## EXTRACT PROVIDED:
____

Computer information: will need account on the EECE departmental
systems. This will be used for Powerview schematic capture and simulation,
for compilation of ABEL files for PALs, as well as VHDL files for system
representation. You may need to run some compilation of files for
Altera PALs on "illusion".
Topics:
- Introduction to computer aided design (CAD): schematic capture
systems, simulation systems, design languages, and system integration.
- Advanced combinational circuits: look-ahead techniques, parallel
multipliers, dividers, shift networks, parity trees; floating point
hardware designs. Design with XOR logic and transmission gates.
- Information representation: theory and practice of value
representation and manipulation.
- Use of Register Transfer Languages (RTL) and Hardware Description
Languages (HDL) in the design process.
- Sequential design methodologies: delay line
methods, shift register methods, and state machine methods.
- Advanced sequential circuits: state assignments, state reduction,
equivalent states, redundant states, implication charts,
unspecified states.
- Programmable Logic Devices: design with registered and
combinational PLDs.
- Asynchronous design. Timing issues: set up, hold, clock to Q,
clock skew, transition time, pulse width.
- Hazards: static 0, static 1, dynamic 0, dynamic 1,
essential, gated clocks. Races, loops, oscillations.
- Introduction to VLSI concepts: complementary, compound, pass
transistor, binary tree structured logic, dynamic: precharge and
evaluate, domino, pseudo NMOS. Iterative logic arrays, recursive
transformation.

____

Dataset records
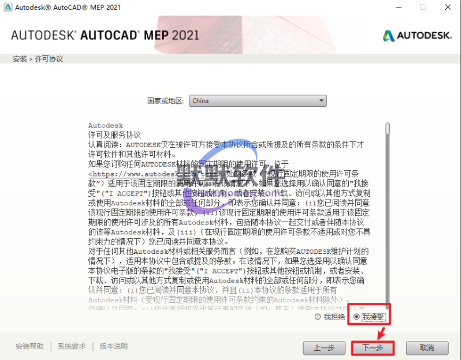The image size is (462, 360).
Task: Click the license agreement scrollbar thumb
Action: pyautogui.click(x=388, y=128)
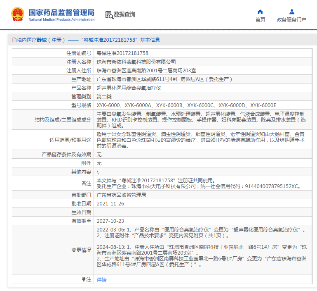Click the national emblem logo
This screenshot has height=291, width=317.
[x=17, y=14]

____

Return the full course outline word for word. This data has no connection to the course outline.

## RESULT FOR THIS EXERCISE:
Computer information: will need account on the EECE departmental
systems. This will be used for Powerview schematic capture and simulation,
for compilation of ABEL files for PALs, as well as VHDL files for system
representation. You may need to run some compilation of files for
Altera PALs on "illusion".
Topics:
- Introduction to computer aided design (CAD): schematic capture
systems, simulation systems, design languages, and system integration.
- Advanced combinational circuits: look-ahead techniques, parallel
multipliers, dividers, shift networks, parity trees; floating point
hardware designs. Design with XOR logic and transmission gates.
- Information representation: theory and practice of value
representation and manipulation.
- Use of Register Transfer Languages (RTL) and Hardware Description
Languages (HDL) in the design process.
- Sequential design methodologies: delay line
methods, shift register methods, and state machine methods.
- Advanced sequential circuits: state assignments, state reduction,
equivalent states, redundant states, implication charts,
unspecified states.
- Programmable Logic Devices: design with registered and
combinational PLDs.
- Asynchronous design. Timing issues: set up, hold, clock to Q,
clock skew, transition time, pulse width.
- Hazards: static 0, static 1, dynamic 0, dynamic 1,
essential, gated clocks. Races, loops, oscillations.
- Introduction to VLSI concepts: complementary, compound, pass
transistor, binary tree structured logic, dynamic: precharge and
evaluate, domino, pseudo NMOS. Iterative logic arrays, recursive
transformation.